Despite potentially being one of the longest continually populated cities in all of Europe, Cadiz within the last decade has faced a steady decline in population with some neighborhoods seeing decreases of almost ten percent. Ironically the same peculiar geography that made it such an important hub to sea commerce over the centuries, is now playing a role in this loss thanks to the pronounced shortage of land required to develop housing for a larger population. All of which is compounded by the fact that the sandspit the city is built upon is incapable of supporting the foundations required for high-rises to be built, and that many of the existing buildings in the older quarters of Cadiz are ineligible for urban renewal due to their age and historical significance. The height of the city’s skyline as a result has not changed all that much since medieval times. The seventeenth century Tavira Tower for example still commands a panoramic view of Cadiz with only a height of not quite hundred and fifty feet.

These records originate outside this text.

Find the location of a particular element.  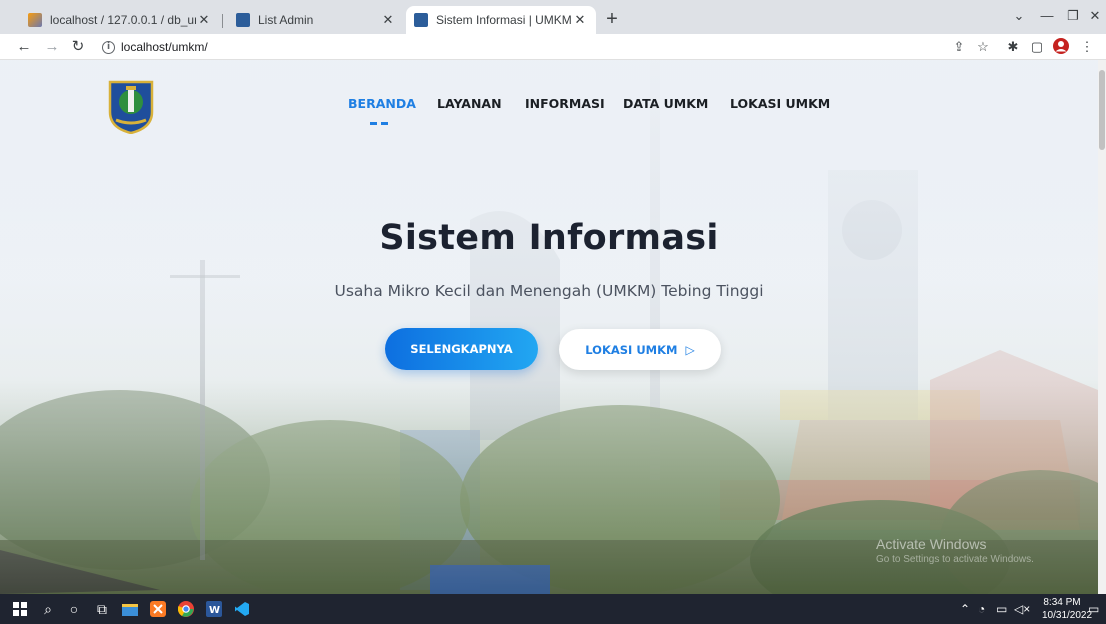

word-icon: W is located at coordinates (214, 609).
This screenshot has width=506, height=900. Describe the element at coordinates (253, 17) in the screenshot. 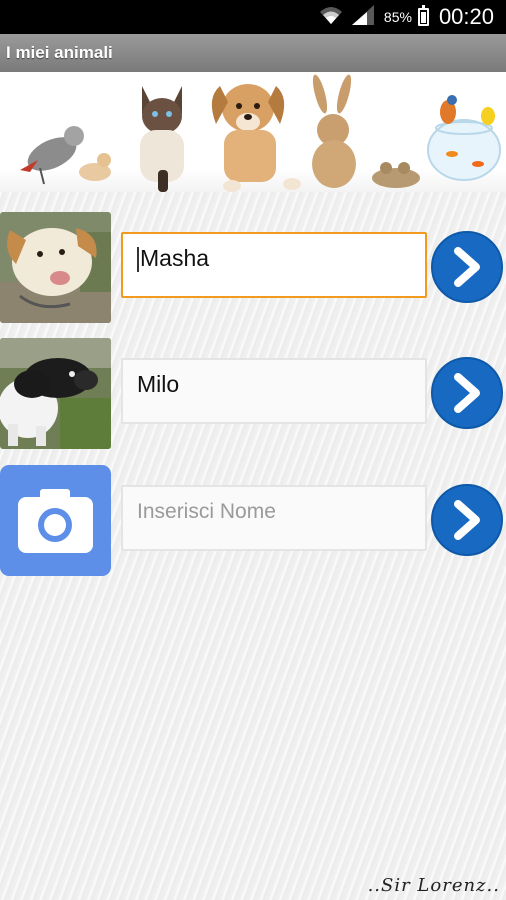

I see `status-bar: 85% 00:20` at that location.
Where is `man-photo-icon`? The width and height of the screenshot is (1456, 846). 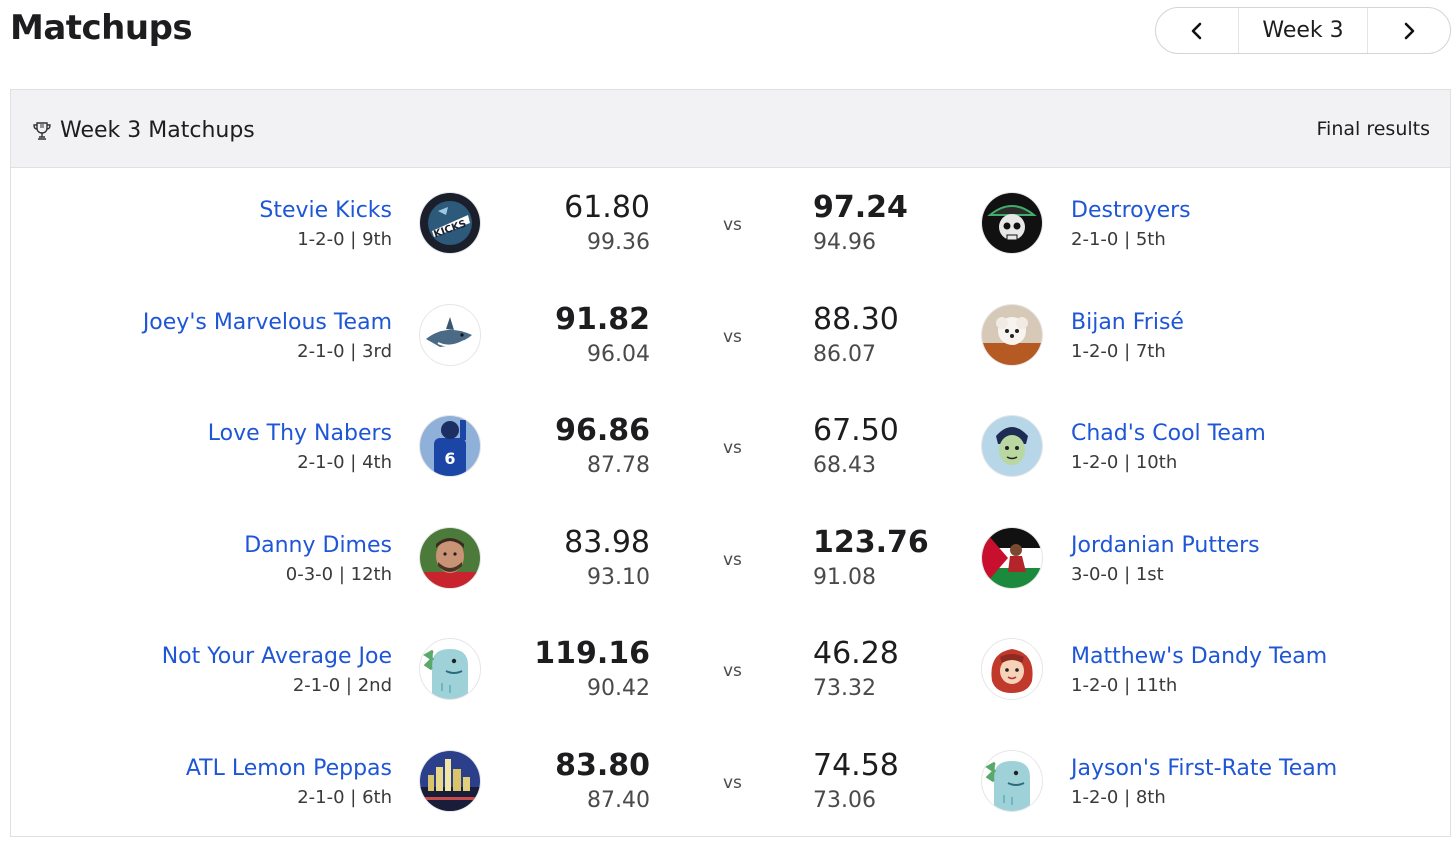
man-photo-icon is located at coordinates (450, 558).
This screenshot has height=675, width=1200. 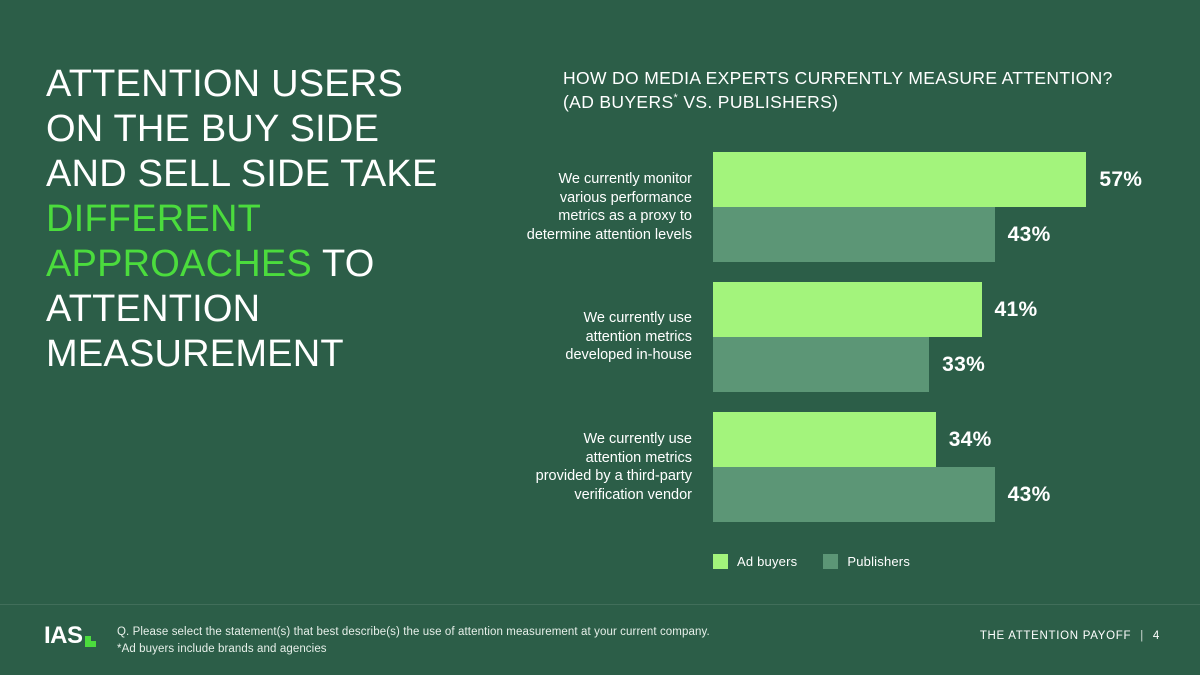 I want to click on bar-category-label-line: verification vendor, so click(x=633, y=494).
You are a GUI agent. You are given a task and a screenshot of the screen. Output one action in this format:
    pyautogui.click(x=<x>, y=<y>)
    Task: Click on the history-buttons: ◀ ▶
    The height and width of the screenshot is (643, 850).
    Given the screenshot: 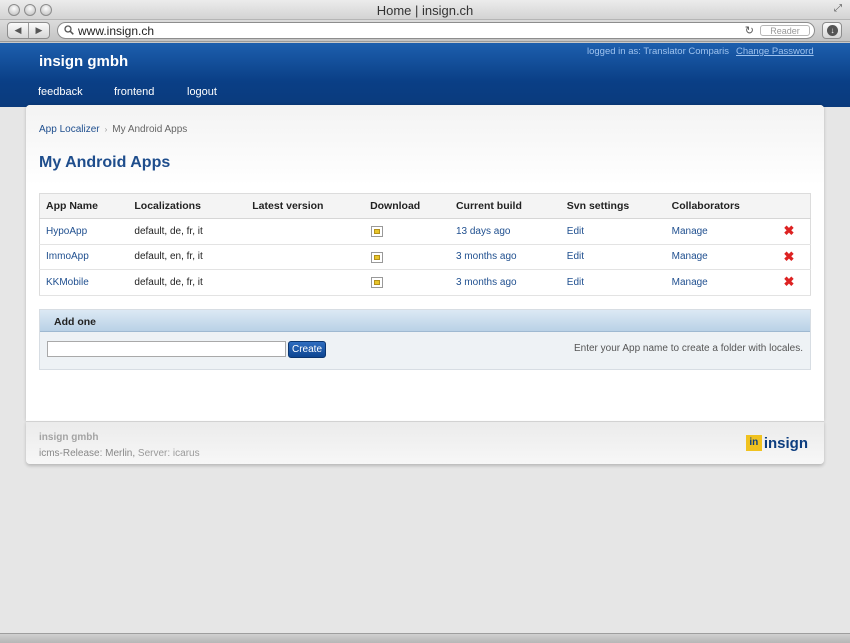 What is the action you would take?
    pyautogui.click(x=28, y=30)
    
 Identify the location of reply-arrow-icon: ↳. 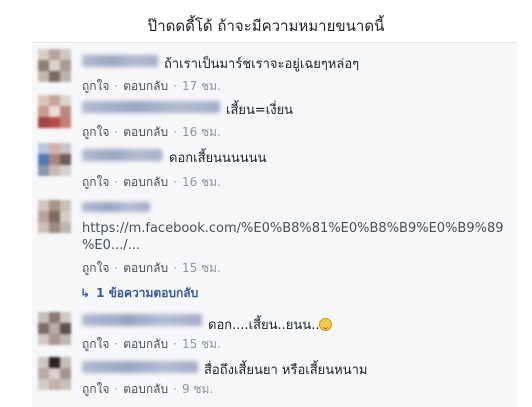
(86, 293).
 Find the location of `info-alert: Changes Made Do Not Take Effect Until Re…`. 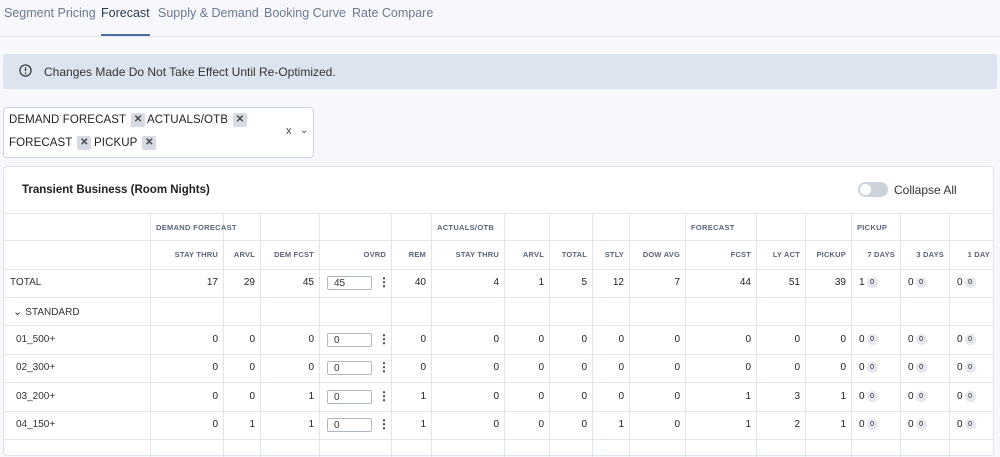

info-alert: Changes Made Do Not Take Effect Until Re… is located at coordinates (500, 72).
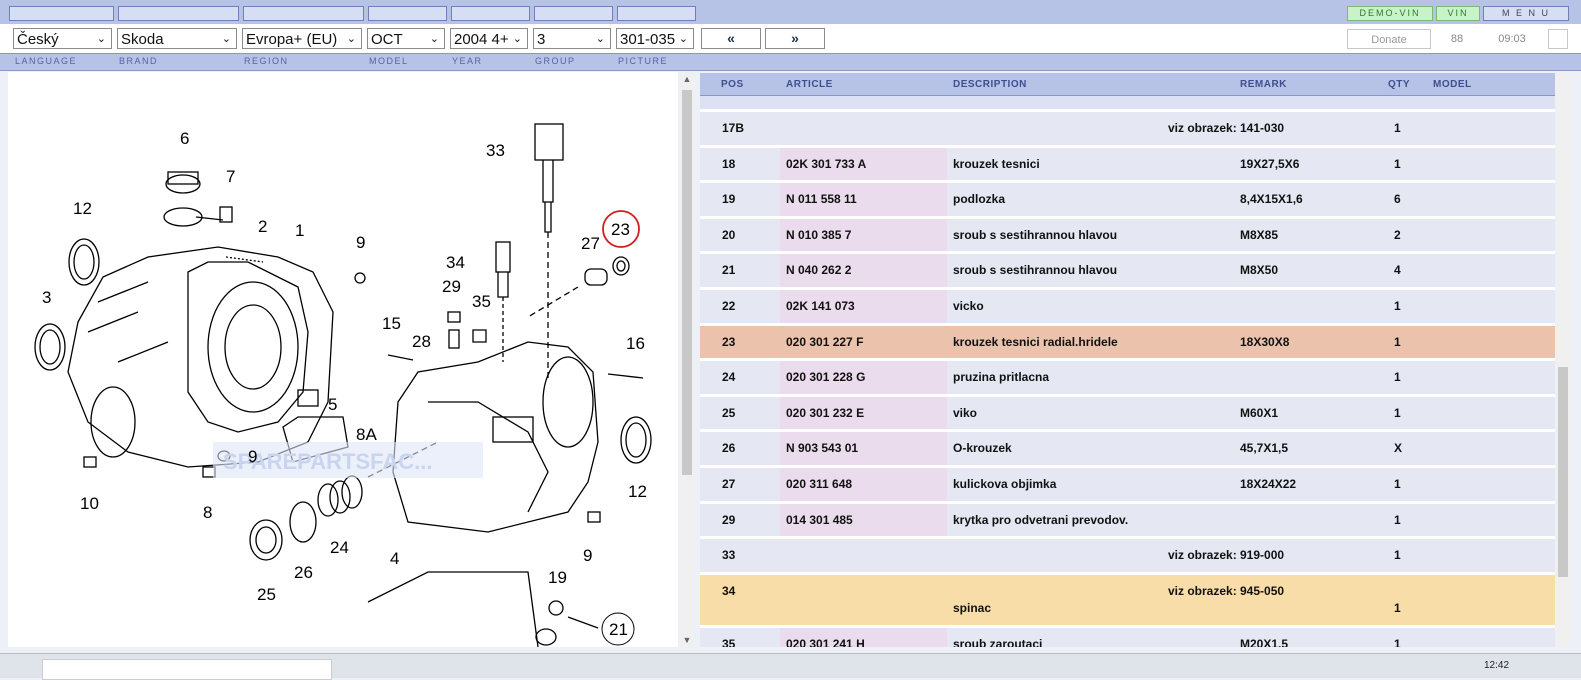  Describe the element at coordinates (729, 270) in the screenshot. I see `cell-pos: 21` at that location.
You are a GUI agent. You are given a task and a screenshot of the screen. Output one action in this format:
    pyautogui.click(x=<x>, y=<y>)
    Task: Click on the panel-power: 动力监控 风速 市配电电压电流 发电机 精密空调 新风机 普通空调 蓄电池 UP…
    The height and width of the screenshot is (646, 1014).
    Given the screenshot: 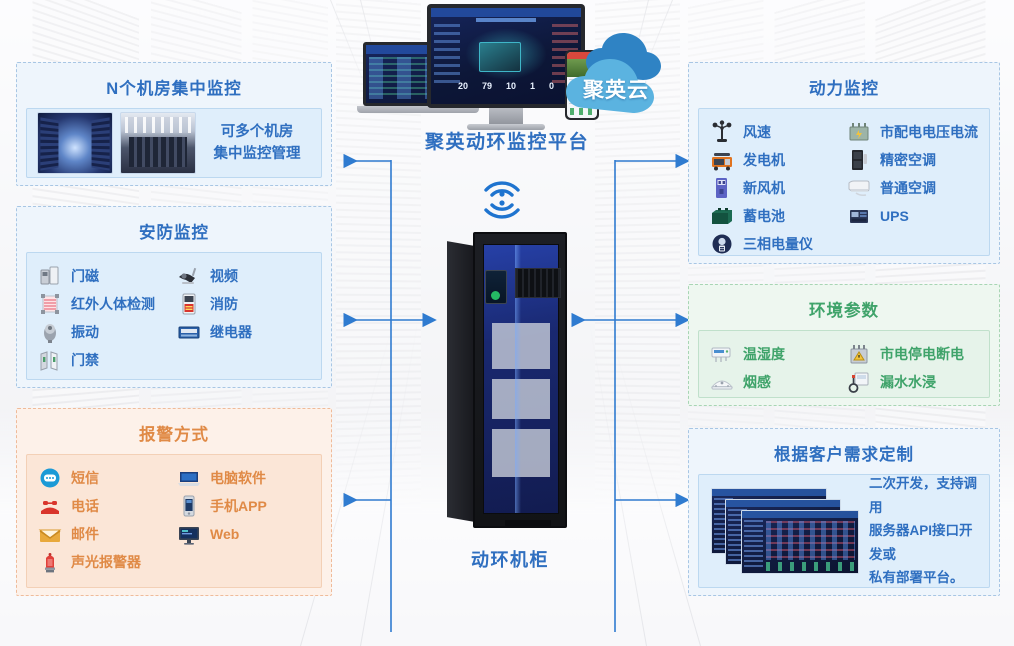 What is the action you would take?
    pyautogui.click(x=844, y=163)
    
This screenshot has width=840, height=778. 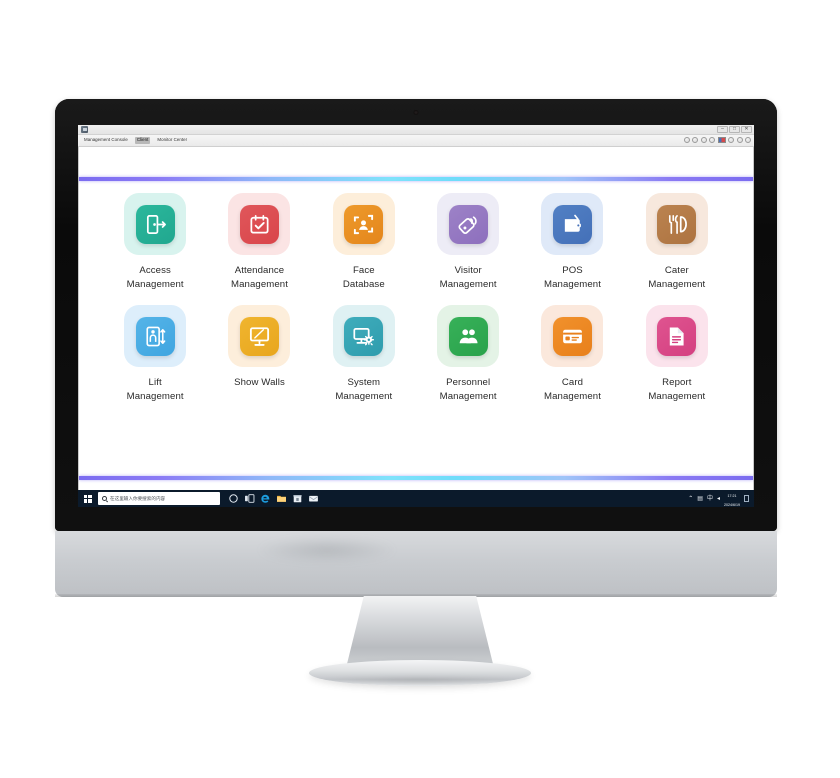 I want to click on cortana-icon, so click(x=234, y=498).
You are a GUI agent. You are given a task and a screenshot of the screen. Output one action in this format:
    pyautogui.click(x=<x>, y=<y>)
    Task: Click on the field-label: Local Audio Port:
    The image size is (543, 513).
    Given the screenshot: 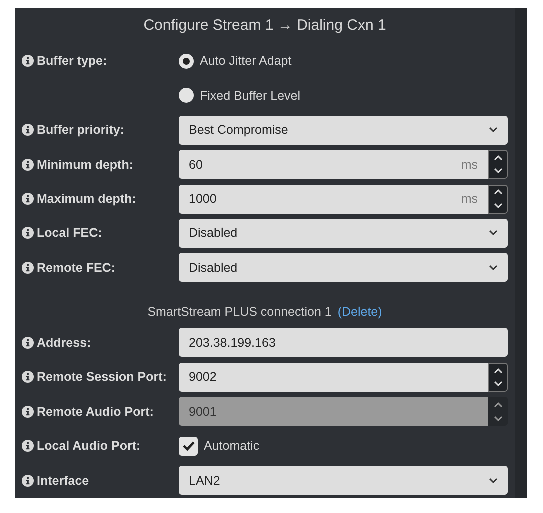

Towns and cities surrounding the Bay of Cadiz on the other hand seem to be growing, likely absorbing some of the departing population as improvements to railways and major roads have made commuting to the city a lot easier, such that it’s increasingly becoming a place where people go to work or study rather than live in. However best known around the world for its Carnival, preparations for which occur year round across the city as near constant rehearsals, public demonstrations, and contests are held in the lead up to the festivities, tourists and locals alike still flock to the city. Cadiz is probably most famously known for the satirical groups called chirigotas that perform comical musical pieces across the city, but are not the only performers to be found as quartets take to the streets with songs, and storytellers recite tales in verse upon street corners. During the first two weekends of February when Carnival is held the entire city ends up being turned into an open-air theatre.
Carnival might be just the thing to keep Cadiz from entering a true decline.